(Beginning of Passage to read)

Dow AgroSciences LLC, a subsidiary of The Dow Chemical Company, announced that it will host a group of influential Brazilian agricultural leaders in Indianapolis and Washington D.C., the week of June 13. The group will participate in meetings at the company’s research farm, Purdue University as well as Dow AgroSciences’ global headquarters before moving on to Washington D.C., where they will meet with the United States Department of Agriculture, the Office of the U.S. Trade Representative, local embassies, and various commodity, food chain, and biotechnology industry organizations.

“We are honored to host this group of influential Brazilian agricultural thought leaders,” said Tony Klemm, Global Business leader, Dow AgroSciences. “It is our hope that our meetings, focusing both on technology and policy, will highlight the global significance of agriculture, farming and weed control issues, as well as Dow AgroSciences’ role in helping to solve these challenges.”

The Brazilian group includes large commercial and family growers, influential weed scientists and researchers, university professors of agriculture, government representatives, commercial agriculture and chemical executives, as well as Brazilian commodity group representatives. All of the delegates have a specific interest in weed management and improving agricultural conditions for the growers of Brazil.

“It is an excellent opportunity to advance knowledge of technologies that will be essential for sustainable agricultural production,” said Edivaldo Vellini, PhD, CEO of FEPAF (a university research foundation) and director of UNESP-Botucatu (Sao Paulo State University), whose research lines are in weed control, weed resistance and spray technology as well as new weed science methodology.

(End of Passage to read)

(Problem 1):
Answer these questions using the press release about the Brazilian agricultural delegation.
(a) During which week will Dow AgroSciences host the group?
(b) What position at Dow AgroSciences does Tony Klemm hold?
(c) Of which organization is Edivaldo Vellini the CEO?
(Problem 2):
The press release about the Brazilian agricultural delegation describes who makes up the Brazilian group. List every type of member it names.
(Problem 3):
Continue the press release about the Brazilian agricultural delegation from its final paragraph.

(Beginning of Available data)

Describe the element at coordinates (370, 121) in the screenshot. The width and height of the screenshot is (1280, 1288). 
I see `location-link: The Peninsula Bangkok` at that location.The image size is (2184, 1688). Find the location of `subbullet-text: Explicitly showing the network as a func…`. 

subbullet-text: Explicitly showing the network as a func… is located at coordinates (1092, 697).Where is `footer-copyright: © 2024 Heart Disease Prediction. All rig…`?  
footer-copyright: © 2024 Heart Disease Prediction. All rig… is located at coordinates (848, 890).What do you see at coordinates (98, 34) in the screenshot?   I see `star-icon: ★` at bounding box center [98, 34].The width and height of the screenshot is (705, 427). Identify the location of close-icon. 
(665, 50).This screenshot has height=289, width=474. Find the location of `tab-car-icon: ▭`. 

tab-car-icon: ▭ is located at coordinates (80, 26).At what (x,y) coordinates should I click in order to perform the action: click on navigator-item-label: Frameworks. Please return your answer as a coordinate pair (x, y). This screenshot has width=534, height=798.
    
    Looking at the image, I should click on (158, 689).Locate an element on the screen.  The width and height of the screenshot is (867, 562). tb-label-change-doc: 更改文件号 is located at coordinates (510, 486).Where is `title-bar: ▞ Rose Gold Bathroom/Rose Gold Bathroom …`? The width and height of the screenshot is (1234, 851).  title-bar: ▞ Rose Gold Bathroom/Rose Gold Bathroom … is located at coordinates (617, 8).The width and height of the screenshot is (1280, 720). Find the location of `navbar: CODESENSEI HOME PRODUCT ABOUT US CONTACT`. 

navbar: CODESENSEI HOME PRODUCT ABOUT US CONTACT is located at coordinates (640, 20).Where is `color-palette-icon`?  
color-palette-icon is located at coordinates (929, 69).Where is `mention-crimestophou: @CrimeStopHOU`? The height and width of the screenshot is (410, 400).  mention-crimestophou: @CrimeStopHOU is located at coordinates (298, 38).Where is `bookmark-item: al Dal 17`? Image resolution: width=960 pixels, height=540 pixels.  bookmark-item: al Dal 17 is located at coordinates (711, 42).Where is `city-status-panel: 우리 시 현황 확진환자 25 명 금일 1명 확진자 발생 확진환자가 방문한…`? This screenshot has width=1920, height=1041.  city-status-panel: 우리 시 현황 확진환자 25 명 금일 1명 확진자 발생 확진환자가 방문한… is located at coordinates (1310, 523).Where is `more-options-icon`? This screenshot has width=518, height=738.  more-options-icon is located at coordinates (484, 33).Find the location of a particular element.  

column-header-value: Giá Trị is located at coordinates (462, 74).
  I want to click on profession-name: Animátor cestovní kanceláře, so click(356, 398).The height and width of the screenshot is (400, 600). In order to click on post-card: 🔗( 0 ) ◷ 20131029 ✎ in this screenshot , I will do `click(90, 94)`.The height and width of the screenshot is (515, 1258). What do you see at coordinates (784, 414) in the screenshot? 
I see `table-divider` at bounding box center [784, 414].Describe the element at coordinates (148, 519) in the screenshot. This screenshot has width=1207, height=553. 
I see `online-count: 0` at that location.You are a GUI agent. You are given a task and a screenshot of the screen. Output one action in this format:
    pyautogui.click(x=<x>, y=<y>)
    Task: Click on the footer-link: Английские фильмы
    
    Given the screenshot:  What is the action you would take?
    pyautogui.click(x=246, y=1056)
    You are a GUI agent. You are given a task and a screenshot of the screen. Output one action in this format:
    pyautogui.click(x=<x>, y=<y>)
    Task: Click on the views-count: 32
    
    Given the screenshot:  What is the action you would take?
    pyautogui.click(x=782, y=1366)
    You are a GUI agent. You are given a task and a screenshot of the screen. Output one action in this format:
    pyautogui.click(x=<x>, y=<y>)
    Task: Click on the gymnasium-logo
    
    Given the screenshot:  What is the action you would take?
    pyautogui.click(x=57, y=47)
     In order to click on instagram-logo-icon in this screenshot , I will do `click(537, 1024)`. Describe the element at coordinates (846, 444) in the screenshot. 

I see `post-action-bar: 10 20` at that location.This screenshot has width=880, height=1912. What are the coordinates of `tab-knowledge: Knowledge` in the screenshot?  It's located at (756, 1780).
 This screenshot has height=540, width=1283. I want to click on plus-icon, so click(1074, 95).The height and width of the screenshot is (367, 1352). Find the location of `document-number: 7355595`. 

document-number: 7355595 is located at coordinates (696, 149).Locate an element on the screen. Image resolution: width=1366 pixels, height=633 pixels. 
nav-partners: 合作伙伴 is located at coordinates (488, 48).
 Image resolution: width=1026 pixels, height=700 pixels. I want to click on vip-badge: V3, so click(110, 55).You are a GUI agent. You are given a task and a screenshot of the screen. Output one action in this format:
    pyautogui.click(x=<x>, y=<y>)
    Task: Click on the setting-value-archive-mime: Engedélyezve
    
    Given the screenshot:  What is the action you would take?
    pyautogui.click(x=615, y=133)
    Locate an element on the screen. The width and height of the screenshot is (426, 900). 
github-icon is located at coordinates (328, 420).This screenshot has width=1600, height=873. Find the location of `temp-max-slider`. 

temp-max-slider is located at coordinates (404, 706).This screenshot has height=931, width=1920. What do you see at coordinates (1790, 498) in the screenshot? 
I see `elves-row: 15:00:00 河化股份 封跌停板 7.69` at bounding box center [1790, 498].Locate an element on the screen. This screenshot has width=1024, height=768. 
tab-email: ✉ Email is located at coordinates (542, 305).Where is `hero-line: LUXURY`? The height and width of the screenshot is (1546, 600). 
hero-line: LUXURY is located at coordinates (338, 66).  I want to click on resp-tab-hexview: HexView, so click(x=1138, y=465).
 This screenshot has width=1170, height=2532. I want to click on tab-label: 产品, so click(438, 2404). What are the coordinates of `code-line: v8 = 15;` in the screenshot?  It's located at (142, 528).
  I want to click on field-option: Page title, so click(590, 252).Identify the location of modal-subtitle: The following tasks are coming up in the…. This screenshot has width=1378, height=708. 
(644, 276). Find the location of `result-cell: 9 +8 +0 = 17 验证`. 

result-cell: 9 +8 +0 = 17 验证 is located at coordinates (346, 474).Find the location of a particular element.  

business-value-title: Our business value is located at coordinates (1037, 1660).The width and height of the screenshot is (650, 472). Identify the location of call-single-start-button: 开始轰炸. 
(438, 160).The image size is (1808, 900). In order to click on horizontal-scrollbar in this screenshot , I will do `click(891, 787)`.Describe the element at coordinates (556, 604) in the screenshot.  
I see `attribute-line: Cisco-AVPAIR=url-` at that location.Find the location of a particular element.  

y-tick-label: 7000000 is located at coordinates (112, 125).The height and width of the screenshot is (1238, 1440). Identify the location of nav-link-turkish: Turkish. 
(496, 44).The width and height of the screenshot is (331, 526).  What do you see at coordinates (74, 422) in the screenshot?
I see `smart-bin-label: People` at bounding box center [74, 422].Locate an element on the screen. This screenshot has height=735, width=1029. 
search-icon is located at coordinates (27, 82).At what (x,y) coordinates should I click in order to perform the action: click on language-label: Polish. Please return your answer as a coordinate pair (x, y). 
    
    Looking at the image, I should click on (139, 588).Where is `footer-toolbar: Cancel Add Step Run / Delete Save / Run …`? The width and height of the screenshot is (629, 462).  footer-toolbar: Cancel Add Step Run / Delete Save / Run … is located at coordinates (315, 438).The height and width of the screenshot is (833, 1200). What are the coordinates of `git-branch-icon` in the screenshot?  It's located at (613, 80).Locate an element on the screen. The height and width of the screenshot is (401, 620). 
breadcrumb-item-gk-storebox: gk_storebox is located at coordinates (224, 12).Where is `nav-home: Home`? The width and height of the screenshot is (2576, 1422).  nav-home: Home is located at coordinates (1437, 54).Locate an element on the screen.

(End of Available data)

(Answer box 1):
(a) The week of June 13.
(b) Global Business leader.
(c) FEPAF, a university research foundation.

(Answer box 2):
- Large commercial and family growers
- Influential weed scientists and researchers
- University professors of agriculture
- Government representatives
- Commercial agriculture and chemical executives
- Brazilian commodity group representatives

(Answer box 3):
Specifically, the Brazilian delegates and Dow AgroSciences management will discuss weed control challenges and review the Enlist Weed Control System, a new Dow AgroSciences technology currently undergoing regulatory review. Enlist will introduce a more effective combination of herbicides, traits in elite seed genetics and stewardship programs to meet the needs of today’s farmers globally. 

According to Klemm, Brazilian leaders are interested in current U.S. weed control challenges and new technologies that will enhance the economic and environmental benefits of Brazil’s current cropping systems.

“Across the world, weeds are adapting, becoming more difficult to control, resulting in a decline of herbicide performance and increased resistance in important global agricultural markets,” said Klemm. “By partnering with and improving on the current glyphosate-tolerant cropping system, the Enlist Weed Control System will address growers’ needs while enabling exceptional weed control.”